Cicero Sings said...

I remember reading a quote that goes something like this:

If you want to see something new, take the same path you took yesterday.

And it is true!! One only has to sharpen up their senses and the marvels of nature begin to shine forth.

Cicero Sings said...

Darn, I typed a whole answer and it disappeared. Here goes again ...

I copy and paste the text from a post into where I want it on my page in Keynote. I drag the photos from the blog to my desktop, then drag them into my Keynote page to where I want them.

When I am happy with everything, I delete the post from Blogger. When you ask a post to be deletes, Blogger will give you the option of also deleting the photos from Picassa. If you want to do so, check the box above each picture. I only save the pictures if I have used them elsewhere, in my Cariboo Walk blog or my recipe blog.

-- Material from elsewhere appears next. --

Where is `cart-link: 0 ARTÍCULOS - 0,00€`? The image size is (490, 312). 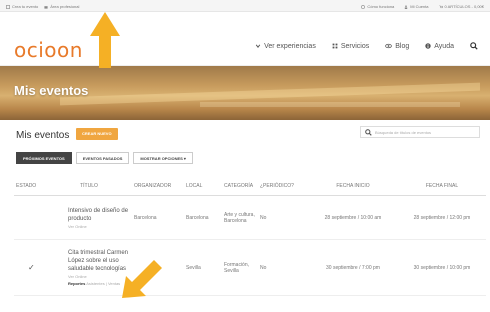 cart-link: 0 ARTÍCULOS - 0,00€ is located at coordinates (462, 6).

Hope this helps ... and I hope this message goes this time!

PSYL said...

Thanks for the detailed description, Cicero Sings. I haven't gotten to the point of needing to delete photos or posts yet, but it's good to know ahead of time. I'll know what to do now. Thanks.

Wanderin' Weeta said...

Herons seem to love positioning themselves on or behind a fence post. Sometimes, they even look like part of the post. Camouflage, maybe?

PSYL said...

Perhaps. Or maybe they are just stalking preys and a tall structure seems a good place to hide behind. We'll never know what the heron is thinking. Sigh.